Pixel coordinate grounding data

☆ ☆ ☆ ☆

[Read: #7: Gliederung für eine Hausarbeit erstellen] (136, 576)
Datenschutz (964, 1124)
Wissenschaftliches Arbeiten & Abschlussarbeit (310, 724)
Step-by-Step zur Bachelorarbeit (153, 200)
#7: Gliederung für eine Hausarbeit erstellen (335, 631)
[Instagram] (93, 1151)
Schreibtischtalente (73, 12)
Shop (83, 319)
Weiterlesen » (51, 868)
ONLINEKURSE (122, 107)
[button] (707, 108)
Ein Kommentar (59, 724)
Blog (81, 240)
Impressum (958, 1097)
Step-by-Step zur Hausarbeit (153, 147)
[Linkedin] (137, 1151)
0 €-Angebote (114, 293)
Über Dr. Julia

☆ ☆ ☆ ☆

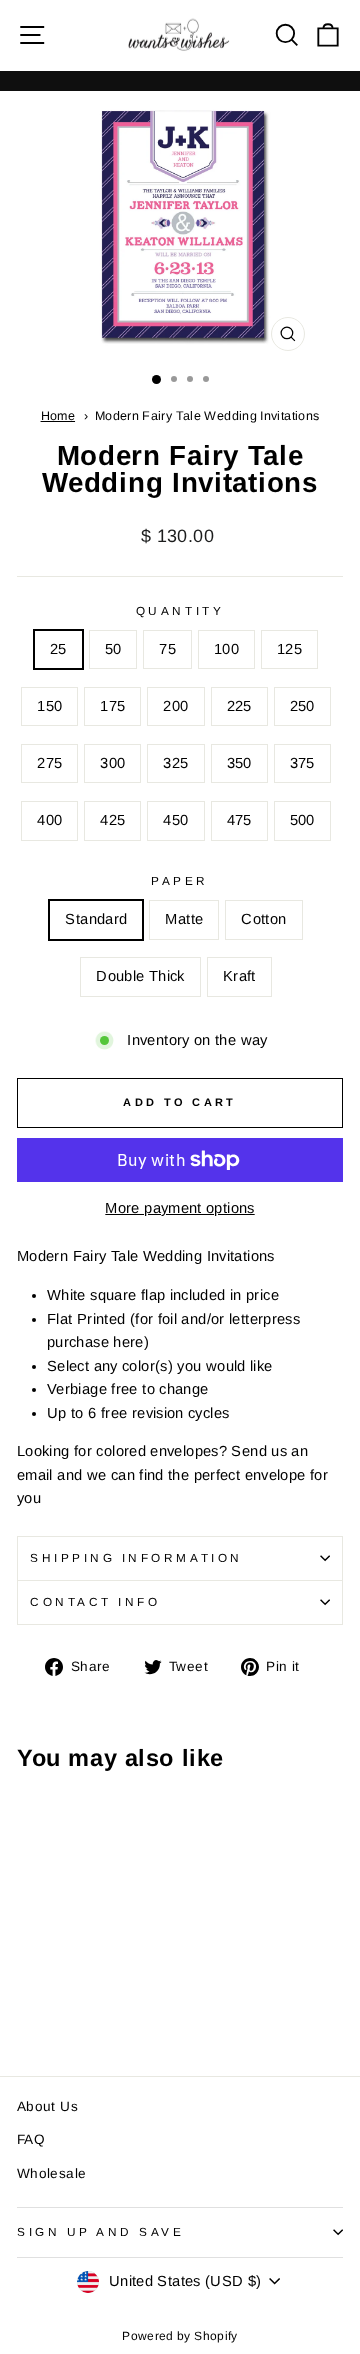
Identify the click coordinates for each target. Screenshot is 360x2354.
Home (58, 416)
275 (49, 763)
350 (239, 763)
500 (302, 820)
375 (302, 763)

☆ ☆ ☆ ☆

What you have to do:
Reproduce only the lines above, starting at the line with "ONLINEKURSE (122, 107)" and ending at the line with "Über Dr. Julia", exactly as written.

Exercise answer:
ONLINEKURSE (122, 107)
[button] (707, 108)
Ein Kommentar (59, 724)
Blog (81, 240)
Impressum (958, 1097)
Step-by-Step zur Hausarbeit (153, 147)
[Linkedin] (137, 1151)
0 €-Angebote (114, 293)
Über Dr. Julia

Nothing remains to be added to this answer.